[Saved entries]
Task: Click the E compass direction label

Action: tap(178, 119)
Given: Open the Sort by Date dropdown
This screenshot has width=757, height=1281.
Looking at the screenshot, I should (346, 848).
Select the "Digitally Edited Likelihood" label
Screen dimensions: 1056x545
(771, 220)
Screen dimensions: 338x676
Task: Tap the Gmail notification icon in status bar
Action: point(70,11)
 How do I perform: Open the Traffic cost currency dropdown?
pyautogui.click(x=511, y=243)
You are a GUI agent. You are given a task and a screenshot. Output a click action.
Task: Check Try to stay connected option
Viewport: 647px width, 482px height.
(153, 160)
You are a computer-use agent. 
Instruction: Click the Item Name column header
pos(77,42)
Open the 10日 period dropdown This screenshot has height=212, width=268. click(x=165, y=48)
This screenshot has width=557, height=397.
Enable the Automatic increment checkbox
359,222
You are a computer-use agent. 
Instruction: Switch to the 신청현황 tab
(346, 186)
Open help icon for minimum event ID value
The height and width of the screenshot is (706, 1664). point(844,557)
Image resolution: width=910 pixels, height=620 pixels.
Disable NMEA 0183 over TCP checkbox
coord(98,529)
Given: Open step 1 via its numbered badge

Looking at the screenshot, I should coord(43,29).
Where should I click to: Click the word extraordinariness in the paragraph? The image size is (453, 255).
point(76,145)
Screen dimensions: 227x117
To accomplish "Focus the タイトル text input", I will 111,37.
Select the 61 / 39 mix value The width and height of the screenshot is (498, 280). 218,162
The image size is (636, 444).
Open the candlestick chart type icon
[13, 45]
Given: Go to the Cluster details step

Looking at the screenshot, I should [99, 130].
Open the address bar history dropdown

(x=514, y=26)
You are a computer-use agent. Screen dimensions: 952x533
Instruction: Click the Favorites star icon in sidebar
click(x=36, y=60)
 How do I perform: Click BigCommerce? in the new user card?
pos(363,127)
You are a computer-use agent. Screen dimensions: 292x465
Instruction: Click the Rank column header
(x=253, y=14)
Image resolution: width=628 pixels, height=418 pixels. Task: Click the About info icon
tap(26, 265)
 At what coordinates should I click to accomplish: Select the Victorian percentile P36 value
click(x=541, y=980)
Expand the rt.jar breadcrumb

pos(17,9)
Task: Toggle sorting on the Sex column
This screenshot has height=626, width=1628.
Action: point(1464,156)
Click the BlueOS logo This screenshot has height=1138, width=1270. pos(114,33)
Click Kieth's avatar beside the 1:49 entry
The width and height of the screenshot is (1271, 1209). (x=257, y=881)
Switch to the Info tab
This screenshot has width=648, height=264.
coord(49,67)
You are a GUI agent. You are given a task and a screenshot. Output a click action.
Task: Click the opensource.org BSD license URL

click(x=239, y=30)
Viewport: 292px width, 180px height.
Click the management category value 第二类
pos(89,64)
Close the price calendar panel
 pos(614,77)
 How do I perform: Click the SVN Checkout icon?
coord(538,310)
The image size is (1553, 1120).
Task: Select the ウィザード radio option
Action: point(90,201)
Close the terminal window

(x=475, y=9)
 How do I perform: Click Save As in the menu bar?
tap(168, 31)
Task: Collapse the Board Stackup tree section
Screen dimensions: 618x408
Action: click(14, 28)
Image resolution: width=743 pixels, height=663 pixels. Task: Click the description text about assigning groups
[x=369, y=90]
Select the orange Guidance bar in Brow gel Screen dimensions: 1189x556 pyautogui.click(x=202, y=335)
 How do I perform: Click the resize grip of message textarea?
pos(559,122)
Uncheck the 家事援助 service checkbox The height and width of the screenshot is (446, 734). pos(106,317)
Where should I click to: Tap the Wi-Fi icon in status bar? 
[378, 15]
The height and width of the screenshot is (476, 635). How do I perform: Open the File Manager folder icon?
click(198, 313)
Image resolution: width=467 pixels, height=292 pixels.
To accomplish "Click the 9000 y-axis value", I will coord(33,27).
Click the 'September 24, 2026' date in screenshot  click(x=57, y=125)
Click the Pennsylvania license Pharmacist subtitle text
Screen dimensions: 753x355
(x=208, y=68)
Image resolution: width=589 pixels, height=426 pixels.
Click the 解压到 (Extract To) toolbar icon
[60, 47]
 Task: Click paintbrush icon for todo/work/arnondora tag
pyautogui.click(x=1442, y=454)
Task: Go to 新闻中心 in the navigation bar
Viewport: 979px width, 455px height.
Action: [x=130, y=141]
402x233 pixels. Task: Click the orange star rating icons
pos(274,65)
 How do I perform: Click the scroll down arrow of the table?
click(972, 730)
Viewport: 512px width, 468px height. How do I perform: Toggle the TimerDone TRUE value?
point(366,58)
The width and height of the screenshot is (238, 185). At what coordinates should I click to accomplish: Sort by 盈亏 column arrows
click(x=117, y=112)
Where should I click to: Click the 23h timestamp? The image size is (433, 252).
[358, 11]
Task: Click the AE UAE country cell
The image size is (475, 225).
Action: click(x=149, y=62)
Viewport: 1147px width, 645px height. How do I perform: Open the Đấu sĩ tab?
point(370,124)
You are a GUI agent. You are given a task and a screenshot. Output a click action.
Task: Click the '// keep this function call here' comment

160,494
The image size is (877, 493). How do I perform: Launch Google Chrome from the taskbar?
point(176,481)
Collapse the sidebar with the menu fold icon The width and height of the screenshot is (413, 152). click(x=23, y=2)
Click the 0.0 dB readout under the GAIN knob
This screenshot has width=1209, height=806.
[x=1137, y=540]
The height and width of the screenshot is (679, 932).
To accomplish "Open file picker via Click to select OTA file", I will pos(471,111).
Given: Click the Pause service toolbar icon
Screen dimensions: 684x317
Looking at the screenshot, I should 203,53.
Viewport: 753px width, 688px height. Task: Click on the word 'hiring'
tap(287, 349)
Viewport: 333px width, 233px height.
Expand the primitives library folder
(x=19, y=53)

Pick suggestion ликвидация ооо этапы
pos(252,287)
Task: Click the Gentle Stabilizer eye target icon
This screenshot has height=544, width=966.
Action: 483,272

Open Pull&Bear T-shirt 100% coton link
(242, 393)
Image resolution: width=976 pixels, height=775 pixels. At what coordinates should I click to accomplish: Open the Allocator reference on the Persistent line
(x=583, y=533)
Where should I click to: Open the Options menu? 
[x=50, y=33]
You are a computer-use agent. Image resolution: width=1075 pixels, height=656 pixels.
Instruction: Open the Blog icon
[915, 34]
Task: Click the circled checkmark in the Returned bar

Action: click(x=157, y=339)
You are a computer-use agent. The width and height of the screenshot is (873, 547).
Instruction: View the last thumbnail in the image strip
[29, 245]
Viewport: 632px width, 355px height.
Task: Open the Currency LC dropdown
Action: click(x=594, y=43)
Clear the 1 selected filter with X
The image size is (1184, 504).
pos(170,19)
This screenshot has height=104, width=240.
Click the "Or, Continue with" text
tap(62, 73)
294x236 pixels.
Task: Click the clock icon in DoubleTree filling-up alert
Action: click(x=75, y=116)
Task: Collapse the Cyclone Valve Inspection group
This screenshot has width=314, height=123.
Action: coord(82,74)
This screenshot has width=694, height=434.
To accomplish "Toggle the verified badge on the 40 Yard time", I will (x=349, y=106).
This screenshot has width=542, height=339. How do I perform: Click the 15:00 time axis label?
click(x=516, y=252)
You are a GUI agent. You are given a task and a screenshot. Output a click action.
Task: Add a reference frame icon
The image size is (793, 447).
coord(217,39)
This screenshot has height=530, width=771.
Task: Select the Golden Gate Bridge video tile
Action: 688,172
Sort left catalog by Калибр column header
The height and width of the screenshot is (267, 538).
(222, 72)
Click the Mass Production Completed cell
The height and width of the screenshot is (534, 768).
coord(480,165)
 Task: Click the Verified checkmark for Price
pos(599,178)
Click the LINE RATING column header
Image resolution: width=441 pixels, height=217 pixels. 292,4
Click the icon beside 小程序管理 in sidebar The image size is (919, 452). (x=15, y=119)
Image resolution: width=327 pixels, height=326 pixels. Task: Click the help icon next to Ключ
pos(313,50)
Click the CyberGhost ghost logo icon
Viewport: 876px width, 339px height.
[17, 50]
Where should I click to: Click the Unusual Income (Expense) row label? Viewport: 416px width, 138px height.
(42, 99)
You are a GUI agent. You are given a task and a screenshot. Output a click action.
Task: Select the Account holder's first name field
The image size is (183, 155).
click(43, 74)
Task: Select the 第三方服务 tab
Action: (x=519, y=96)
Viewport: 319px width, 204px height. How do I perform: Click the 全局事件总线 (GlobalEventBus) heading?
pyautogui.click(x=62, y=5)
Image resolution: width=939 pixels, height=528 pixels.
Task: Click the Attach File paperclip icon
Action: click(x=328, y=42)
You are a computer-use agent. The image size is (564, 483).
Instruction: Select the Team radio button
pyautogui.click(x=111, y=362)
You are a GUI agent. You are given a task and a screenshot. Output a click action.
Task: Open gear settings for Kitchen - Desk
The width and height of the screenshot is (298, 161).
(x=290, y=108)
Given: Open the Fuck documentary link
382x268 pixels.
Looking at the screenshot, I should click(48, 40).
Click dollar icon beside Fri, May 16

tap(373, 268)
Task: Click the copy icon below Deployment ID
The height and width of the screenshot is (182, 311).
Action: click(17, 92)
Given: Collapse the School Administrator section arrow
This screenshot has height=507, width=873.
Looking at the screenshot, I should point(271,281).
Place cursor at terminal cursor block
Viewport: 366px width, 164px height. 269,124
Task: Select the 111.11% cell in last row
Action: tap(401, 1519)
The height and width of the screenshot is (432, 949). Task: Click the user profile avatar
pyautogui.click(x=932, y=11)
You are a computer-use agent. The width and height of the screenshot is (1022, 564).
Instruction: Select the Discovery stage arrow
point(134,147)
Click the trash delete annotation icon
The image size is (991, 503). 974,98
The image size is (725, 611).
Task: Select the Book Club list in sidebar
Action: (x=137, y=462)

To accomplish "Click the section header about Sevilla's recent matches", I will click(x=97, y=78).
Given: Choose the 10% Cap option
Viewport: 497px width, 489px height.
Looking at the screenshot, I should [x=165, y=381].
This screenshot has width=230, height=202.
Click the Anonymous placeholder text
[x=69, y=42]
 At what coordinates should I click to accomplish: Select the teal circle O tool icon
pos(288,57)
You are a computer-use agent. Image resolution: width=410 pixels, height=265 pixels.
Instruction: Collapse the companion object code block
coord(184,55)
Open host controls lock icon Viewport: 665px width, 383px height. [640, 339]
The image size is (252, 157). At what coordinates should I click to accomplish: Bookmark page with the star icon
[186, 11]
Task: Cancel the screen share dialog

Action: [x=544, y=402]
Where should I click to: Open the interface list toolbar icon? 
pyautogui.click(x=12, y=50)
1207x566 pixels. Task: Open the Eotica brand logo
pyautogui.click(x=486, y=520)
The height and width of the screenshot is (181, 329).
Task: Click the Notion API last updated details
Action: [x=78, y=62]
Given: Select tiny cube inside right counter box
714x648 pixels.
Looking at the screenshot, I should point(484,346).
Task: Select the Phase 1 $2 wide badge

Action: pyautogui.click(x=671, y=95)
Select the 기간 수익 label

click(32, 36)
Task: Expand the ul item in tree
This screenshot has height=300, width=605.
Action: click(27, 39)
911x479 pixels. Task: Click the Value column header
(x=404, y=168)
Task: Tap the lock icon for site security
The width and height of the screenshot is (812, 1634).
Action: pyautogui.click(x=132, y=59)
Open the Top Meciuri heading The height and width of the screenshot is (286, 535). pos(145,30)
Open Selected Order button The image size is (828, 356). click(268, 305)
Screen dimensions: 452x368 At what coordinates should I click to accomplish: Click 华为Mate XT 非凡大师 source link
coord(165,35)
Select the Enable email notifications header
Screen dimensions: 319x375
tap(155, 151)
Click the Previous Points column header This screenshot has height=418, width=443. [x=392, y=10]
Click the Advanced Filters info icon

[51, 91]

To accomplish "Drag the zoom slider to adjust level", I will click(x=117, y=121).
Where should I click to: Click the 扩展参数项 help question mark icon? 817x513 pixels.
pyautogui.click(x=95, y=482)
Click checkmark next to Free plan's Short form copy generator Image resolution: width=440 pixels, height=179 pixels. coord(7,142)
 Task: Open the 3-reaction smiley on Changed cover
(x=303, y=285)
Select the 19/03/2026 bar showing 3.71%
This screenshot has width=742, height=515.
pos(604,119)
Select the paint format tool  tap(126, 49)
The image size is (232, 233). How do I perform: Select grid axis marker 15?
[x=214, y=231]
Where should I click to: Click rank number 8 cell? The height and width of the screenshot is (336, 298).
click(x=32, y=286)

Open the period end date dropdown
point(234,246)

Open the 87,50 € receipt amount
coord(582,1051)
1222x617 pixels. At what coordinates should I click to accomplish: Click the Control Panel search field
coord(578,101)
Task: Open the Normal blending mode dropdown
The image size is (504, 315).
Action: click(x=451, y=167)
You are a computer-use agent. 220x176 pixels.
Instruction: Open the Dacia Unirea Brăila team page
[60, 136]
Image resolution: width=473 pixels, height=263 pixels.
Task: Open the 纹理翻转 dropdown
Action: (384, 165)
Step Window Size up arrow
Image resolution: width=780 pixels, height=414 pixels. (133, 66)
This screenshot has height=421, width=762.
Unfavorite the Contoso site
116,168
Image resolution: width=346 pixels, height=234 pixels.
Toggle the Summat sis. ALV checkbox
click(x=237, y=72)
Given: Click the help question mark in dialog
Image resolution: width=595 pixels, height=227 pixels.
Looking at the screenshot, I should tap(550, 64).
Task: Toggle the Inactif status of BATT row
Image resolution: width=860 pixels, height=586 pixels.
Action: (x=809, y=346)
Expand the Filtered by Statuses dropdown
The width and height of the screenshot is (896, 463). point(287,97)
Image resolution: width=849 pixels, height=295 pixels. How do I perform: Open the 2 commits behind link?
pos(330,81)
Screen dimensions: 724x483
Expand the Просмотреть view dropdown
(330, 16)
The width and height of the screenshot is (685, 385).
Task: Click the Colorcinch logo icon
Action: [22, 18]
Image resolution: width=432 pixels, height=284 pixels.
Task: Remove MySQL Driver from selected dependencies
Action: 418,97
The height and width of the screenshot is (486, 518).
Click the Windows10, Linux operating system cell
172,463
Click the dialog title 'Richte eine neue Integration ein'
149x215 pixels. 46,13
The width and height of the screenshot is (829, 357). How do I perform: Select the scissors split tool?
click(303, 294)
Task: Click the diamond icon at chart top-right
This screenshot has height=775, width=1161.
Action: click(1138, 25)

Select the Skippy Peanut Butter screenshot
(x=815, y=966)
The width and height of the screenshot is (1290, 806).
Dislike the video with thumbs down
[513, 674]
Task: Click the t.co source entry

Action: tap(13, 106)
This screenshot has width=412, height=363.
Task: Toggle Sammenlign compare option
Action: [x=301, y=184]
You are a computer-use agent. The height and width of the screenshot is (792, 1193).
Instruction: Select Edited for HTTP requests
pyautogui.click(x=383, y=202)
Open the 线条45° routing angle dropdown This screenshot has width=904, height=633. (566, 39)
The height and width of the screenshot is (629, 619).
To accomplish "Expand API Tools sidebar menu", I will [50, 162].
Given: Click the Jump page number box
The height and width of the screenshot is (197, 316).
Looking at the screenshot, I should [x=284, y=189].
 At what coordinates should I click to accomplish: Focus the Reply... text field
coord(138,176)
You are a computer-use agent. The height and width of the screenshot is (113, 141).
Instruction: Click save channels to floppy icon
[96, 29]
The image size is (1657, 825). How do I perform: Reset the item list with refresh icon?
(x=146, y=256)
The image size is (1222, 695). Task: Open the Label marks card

• Assignment:
Please quote exactly the lines from the one containing "Image resolution: width=860" through the last line of the records above, both included, and nothing else.

• Your solution:
Image resolution: width=860 pixels, height=586 pixels.
Action: (x=809, y=346)
Expand the Filtered by Statuses dropdown
The width and height of the screenshot is (896, 463). point(287,97)
Image resolution: width=849 pixels, height=295 pixels. How do I perform: Open the 2 commits behind link?
pos(330,81)
Screen dimensions: 724x483
Expand the Просмотреть view dropdown
(330, 16)
The width and height of the screenshot is (685, 385).
Task: Click the Colorcinch logo icon
Action: [22, 18]
Image resolution: width=432 pixels, height=284 pixels.
Task: Remove MySQL Driver from selected dependencies
Action: 418,97
The height and width of the screenshot is (486, 518).
Click the Windows10, Linux operating system cell
172,463
Click the dialog title 'Richte eine neue Integration ein'
149x215 pixels. 46,13
The width and height of the screenshot is (829, 357). How do I perform: Select the scissors split tool?
click(303, 294)
Task: Click the diamond icon at chart top-right
This screenshot has height=775, width=1161.
Action: click(1138, 25)

Select the Skippy Peanut Butter screenshot
(x=815, y=966)
The width and height of the screenshot is (1290, 806).
Dislike the video with thumbs down
[513, 674]
Task: Click the t.co source entry

Action: tap(13, 106)
This screenshot has width=412, height=363.
Task: Toggle Sammenlign compare option
Action: [x=301, y=184]
You are a computer-use agent. The height and width of the screenshot is (792, 1193).
Instruction: Select Edited for HTTP requests
pyautogui.click(x=383, y=202)
Open the 线条45° routing angle dropdown This screenshot has width=904, height=633. (566, 39)
The height and width of the screenshot is (629, 619).
To accomplish "Expand API Tools sidebar menu", I will [50, 162].
Given: Click the Jump page number box
The height and width of the screenshot is (197, 316).
Looking at the screenshot, I should [x=284, y=189].
 At what coordinates should I click to accomplish: Focus the Reply... text field
coord(138,176)
You are a computer-use agent. The height and width of the screenshot is (113, 141).
Instruction: Click save channels to floppy icon
[96, 29]
The image size is (1657, 825). How do I perform: Reset the item list with refresh icon?
(x=146, y=256)
The image size is (1222, 695). Task: Open the Label marks card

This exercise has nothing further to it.